• _Assignment_: Leaving out any pictures, transcribe every record exactly.

• _Task input_:
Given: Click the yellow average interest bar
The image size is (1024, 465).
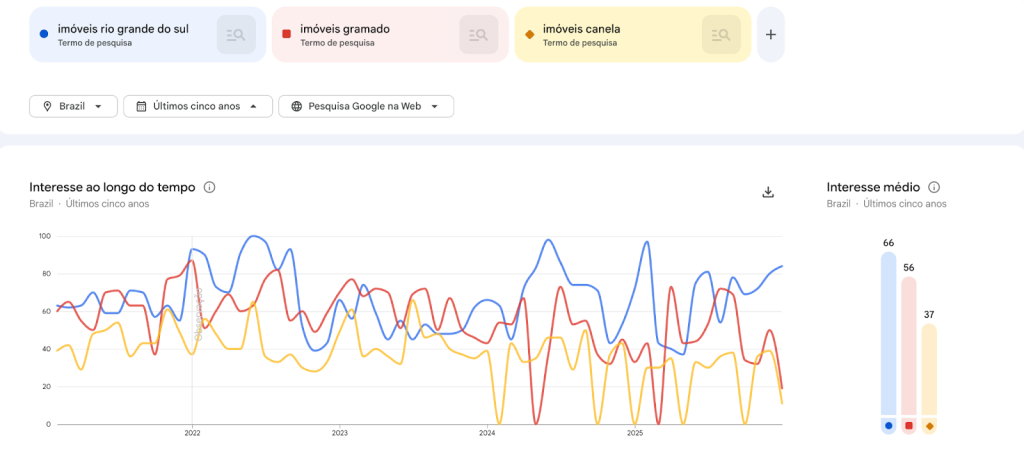Looking at the screenshot, I should coord(930,368).
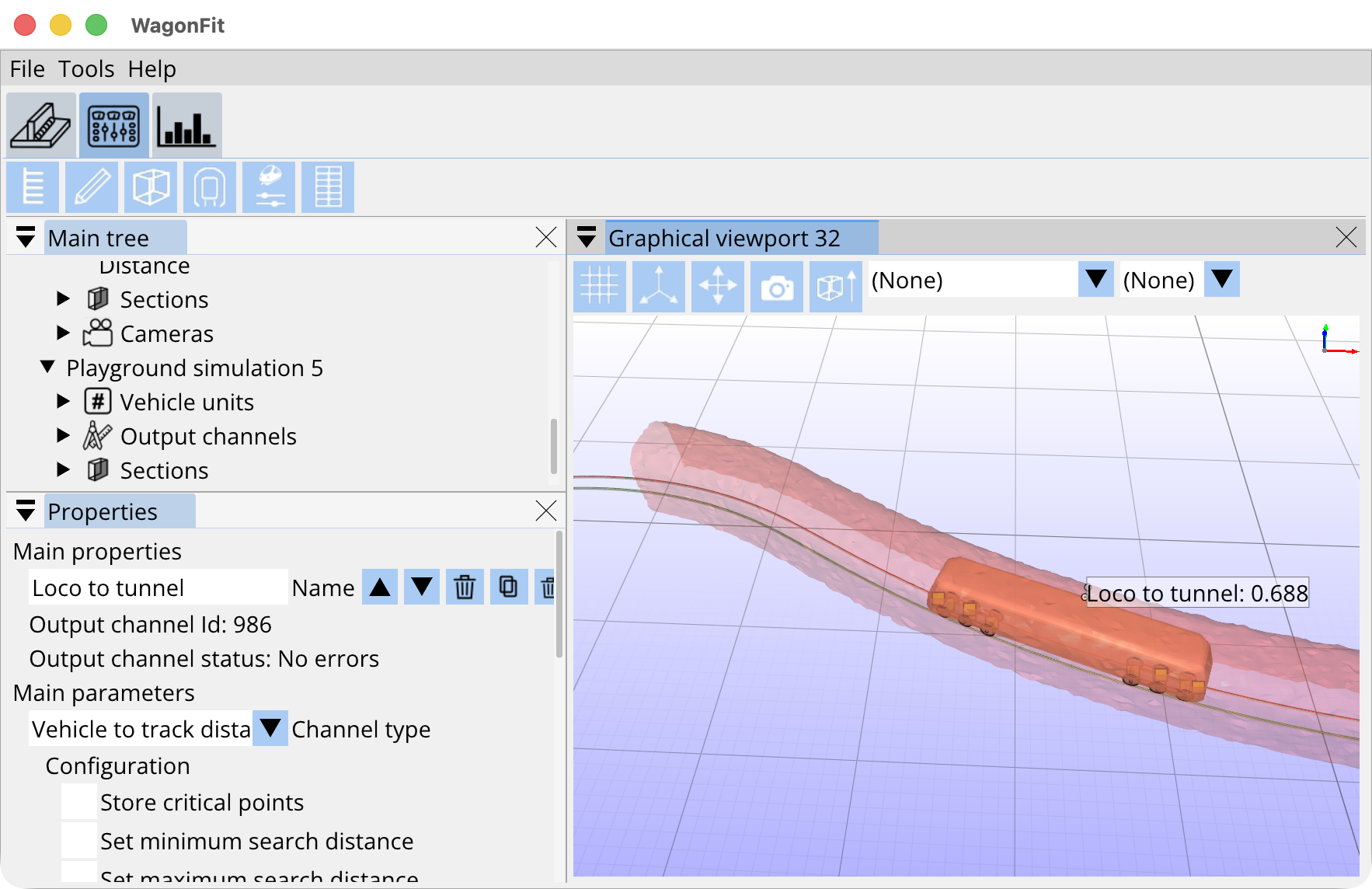Click the 3D cube view icon
Image resolution: width=1372 pixels, height=889 pixels.
(x=151, y=187)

• _Your response_:
Given: Click the yellow average interest bar
The image size is (1024, 465).
Looking at the screenshot, I should coord(930,368).
Click the 3D cube view icon
Image resolution: width=1372 pixels, height=889 pixels.
(x=151, y=187)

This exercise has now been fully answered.